→ **DATA FOR THIS TASK**:
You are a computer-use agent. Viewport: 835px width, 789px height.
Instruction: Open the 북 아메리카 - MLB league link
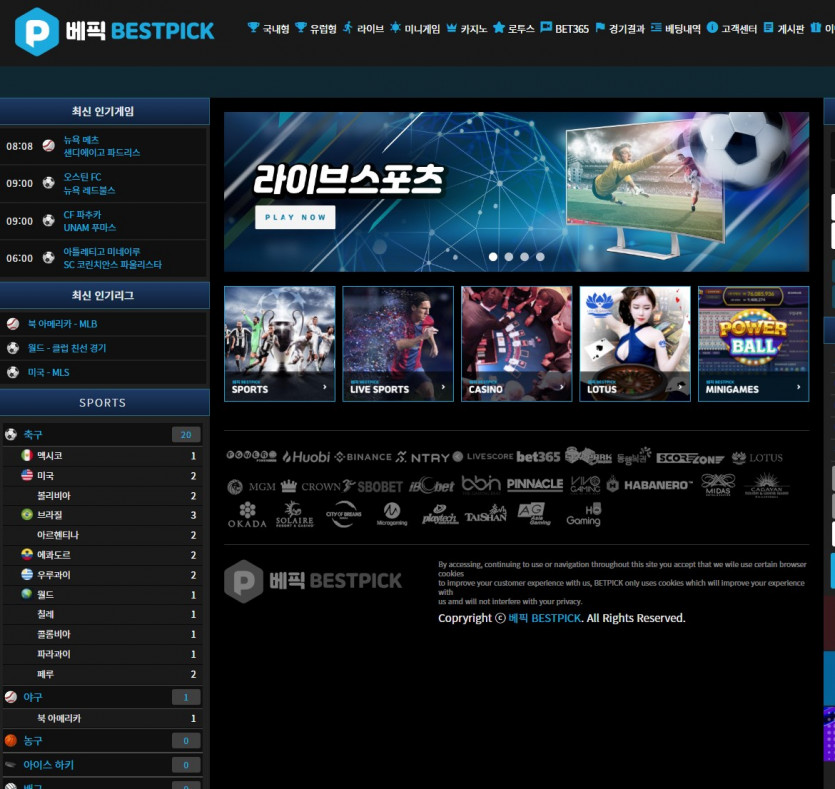(62, 324)
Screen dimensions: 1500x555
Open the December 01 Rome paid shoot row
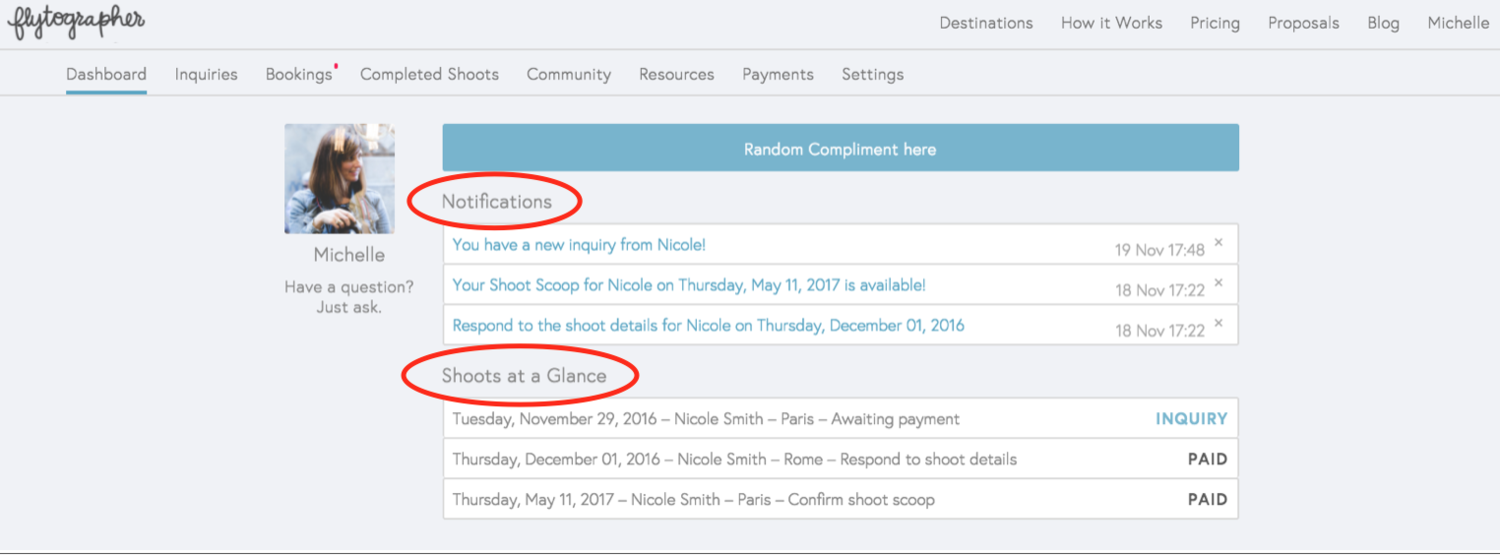point(840,459)
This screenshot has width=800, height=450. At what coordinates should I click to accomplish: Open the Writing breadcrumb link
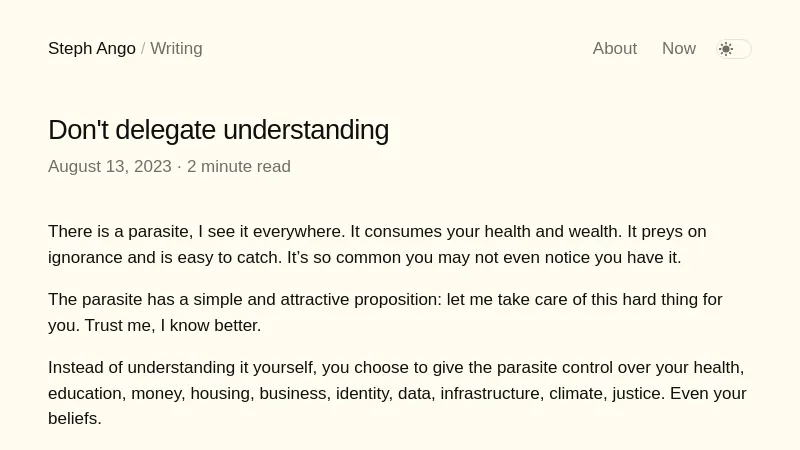[176, 49]
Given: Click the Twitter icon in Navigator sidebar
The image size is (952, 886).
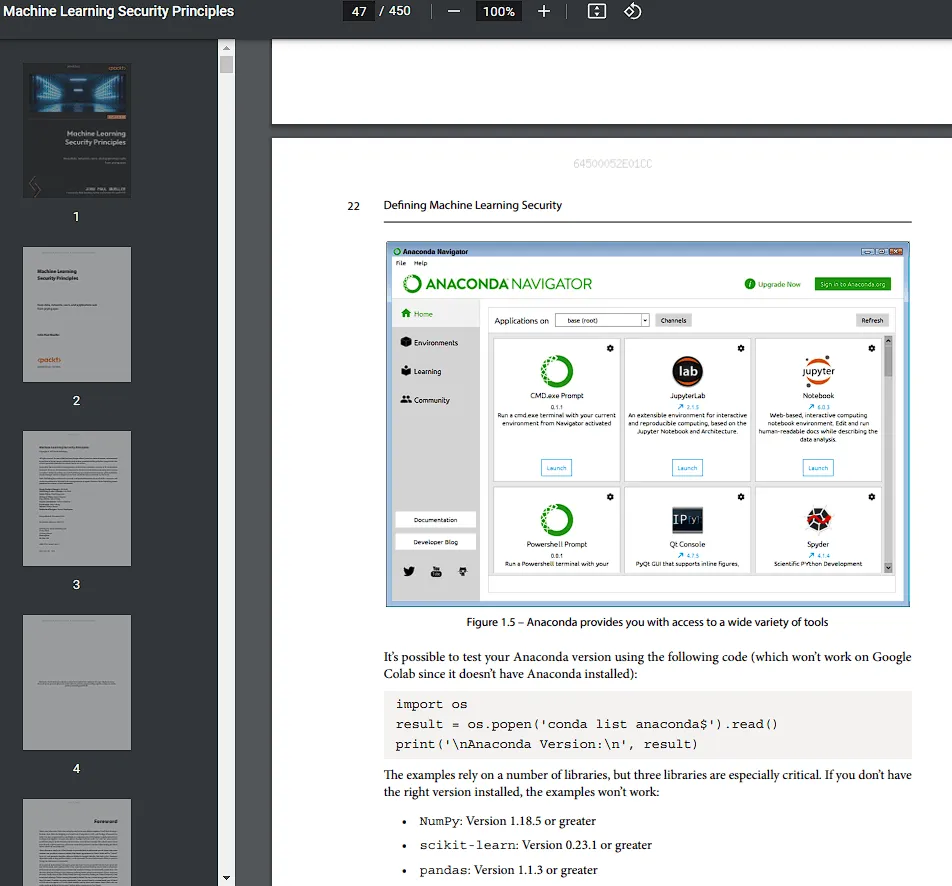Looking at the screenshot, I should tap(409, 572).
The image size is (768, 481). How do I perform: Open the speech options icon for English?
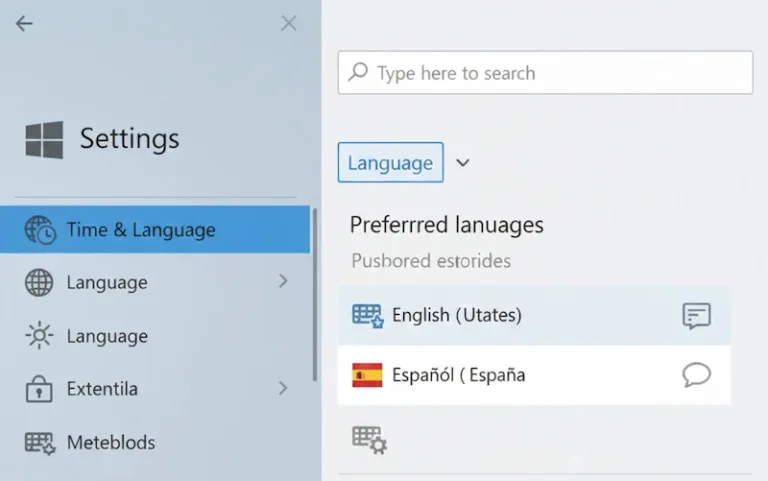(696, 316)
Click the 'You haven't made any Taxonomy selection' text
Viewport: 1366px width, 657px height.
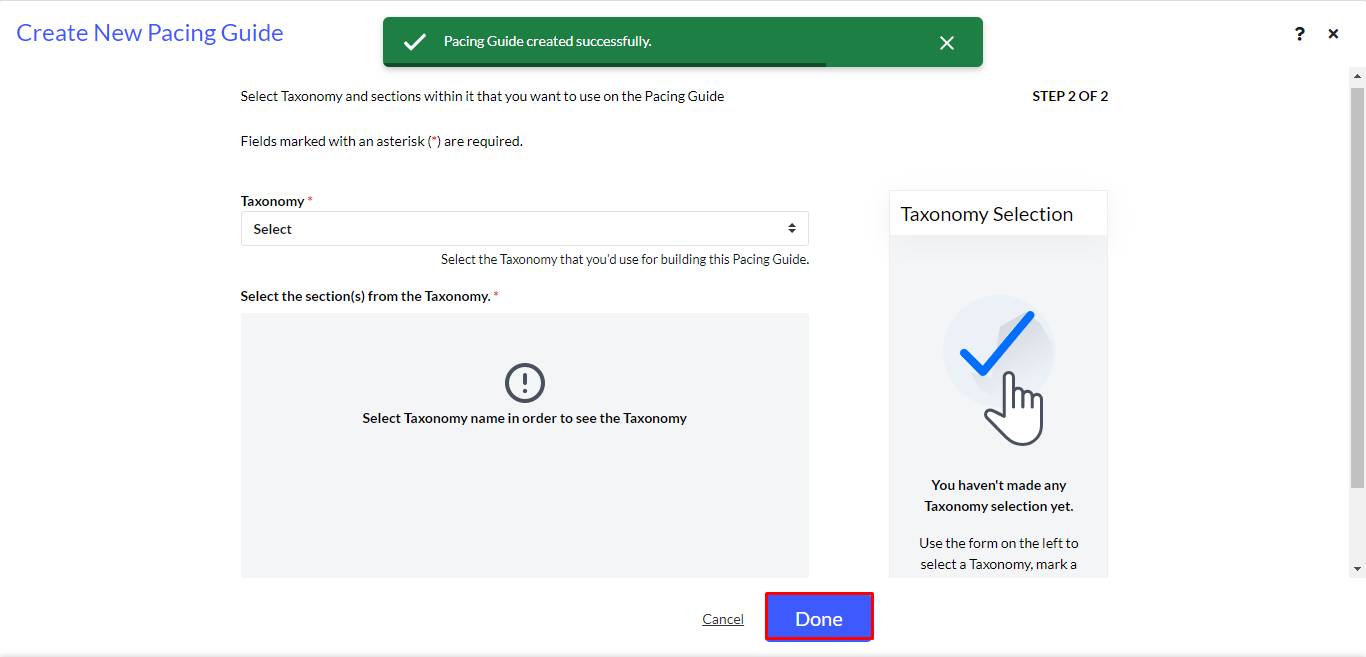click(x=998, y=496)
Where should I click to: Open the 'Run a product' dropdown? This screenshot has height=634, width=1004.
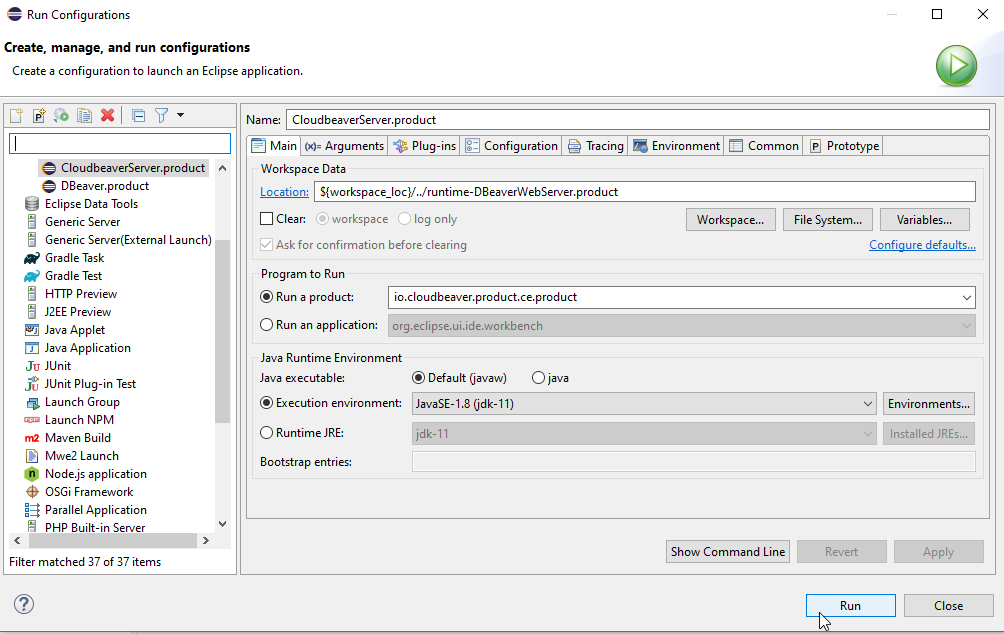point(967,297)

→ **DIRECTIONS**: Starting from the line where "This screenshot has width=800, height=450." appears, copy every line through the end of the material, both ends included, but no pictures.

→ **EXPECTED ANSWER**:
This screenshot has width=800, height=450. At what coordinates should I click to accomplish: Open the Writing breadcrumb link
[176, 49]
Given: Click the Twitter icon in Navigator sidebar
The image size is (952, 886).
Looking at the screenshot, I should tap(409, 572).
The image size is (768, 481). How do I perform: Open the speech options icon for English?
(696, 316)
Click the 'You haven't made any Taxonomy selection' text
Viewport: 1366px width, 657px height.
click(x=998, y=496)
Where should I click to: Open the 'Run a product' dropdown? This screenshot has height=634, width=1004.
point(967,297)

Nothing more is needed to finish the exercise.